As today’s preeminent AI skeptic, the above discussion should help put Gary Marcus’s obsession with compositionality into perspective. The principle of compositionality states that "the meaning of a complex expression is a function of the meanings of its constituents and the way they are combined.” According to Marcus, "Large Language Models don't directly implement compositionality — at their peril.” But if Wittgenstein and the inferential pragmatists are right, neither does the human mind. The dogma that models of natural language must have the same sort of compositionality found in programming and mathematics is thus little more than a repeat of the same Cartesian fallacy committed by the logical positivists nearly a century ago.

Of course, compositionality has many obvious benefits for interpretation, such as semantic stability.

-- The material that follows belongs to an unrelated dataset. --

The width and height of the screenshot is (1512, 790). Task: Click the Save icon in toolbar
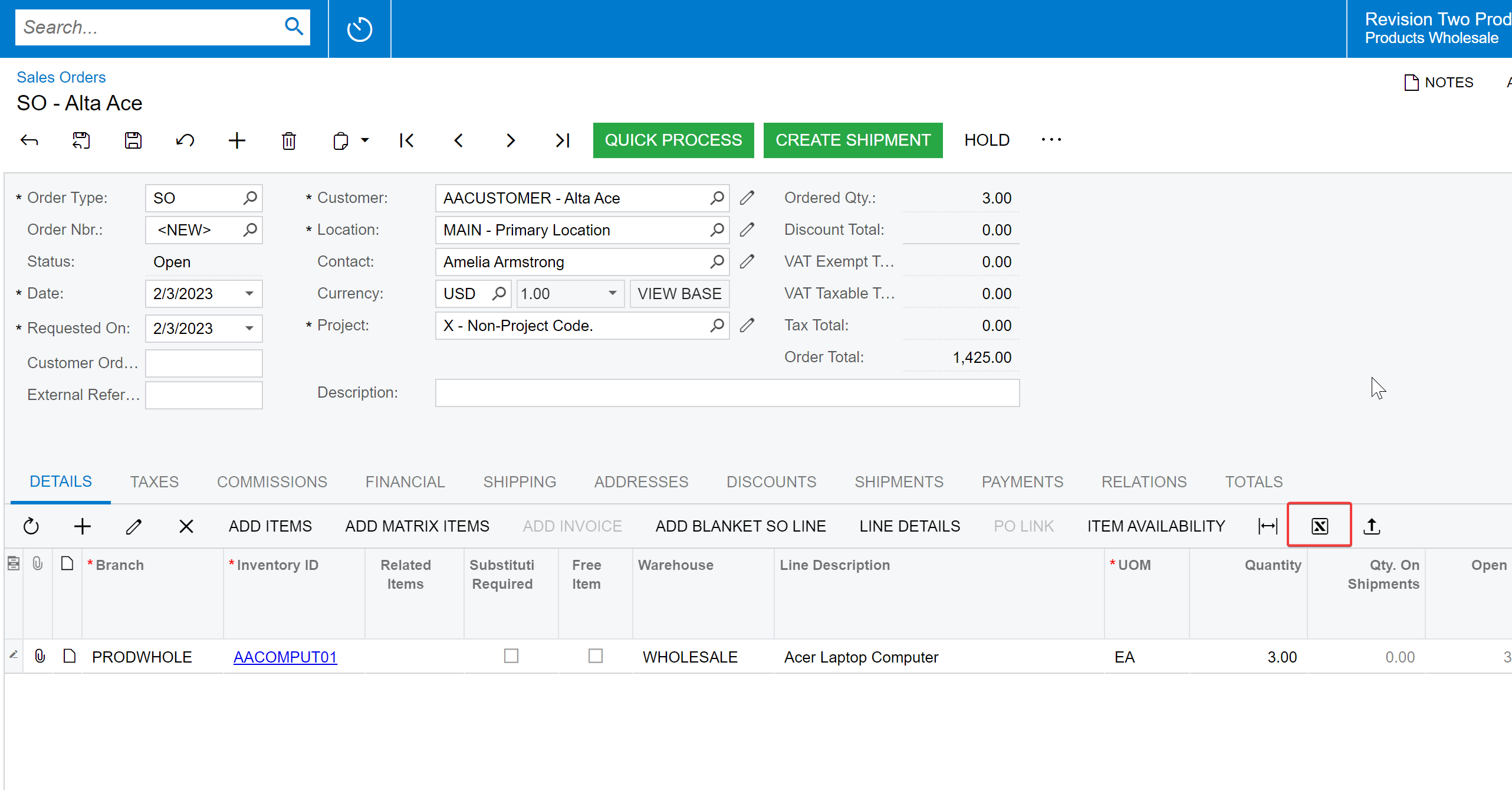tap(133, 140)
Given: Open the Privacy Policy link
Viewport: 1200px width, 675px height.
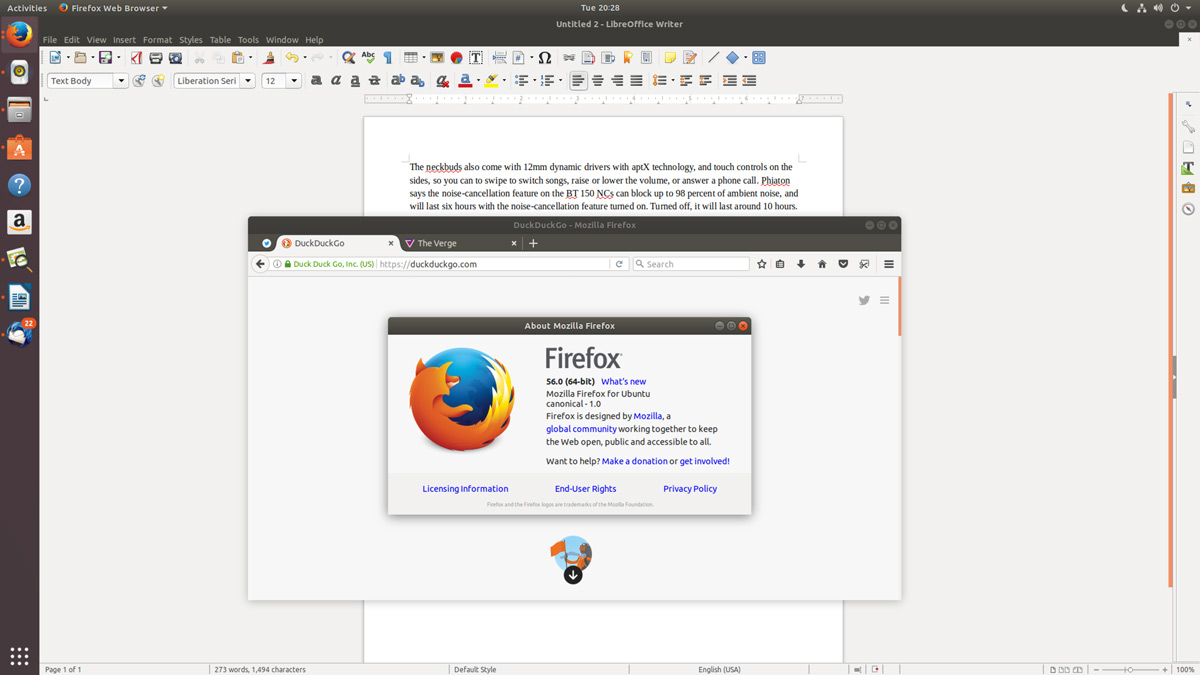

Yet natural languages are nothing like programming languages. Rather, they are products of cultural evolution, and derive their semantic content from ever changing norms and social practices. In other words, they’re unstable by design.

Consider the phenomenon of vague predicates as captured in the classic Sorites Paradox: if a heap of sand is reduced by a single grain at a time, at what exact point does it cease to be considered a heap? Wittgenstein considered vagueness to be a pervasive and unshakeable feature of natural language. Indeed, versions of the Sorites Paradox lie behind many of our thorniest philosophical debates, such as the debate over when a fetus becomes a person. While we might wish to define a clear cut-off in the law, when it comes to the deeper metaphysical question, there is simply no fact of the matter. Rather, such debates merely serve to demonstrate the limitations of ordinary language.

As ordinary language users, humans make do with fuzzy concepts every day. Deep learning models capture this conceptual fuzziness in the notion of a latent space. Within a latent space, a chair can be interpolated into a table, as shown in the image above. The transition is completely smooth and differentiable, which raises the question: at what point does the chair cease being a chair and become a table?

I submit that there is no fact of the matter here, either. A realistic model of natural language must, therefore, accommodate a similar conceptual fuzziness. Fortunately, neural networks seem more than up to the task. It’s as if our brain works on similar principles!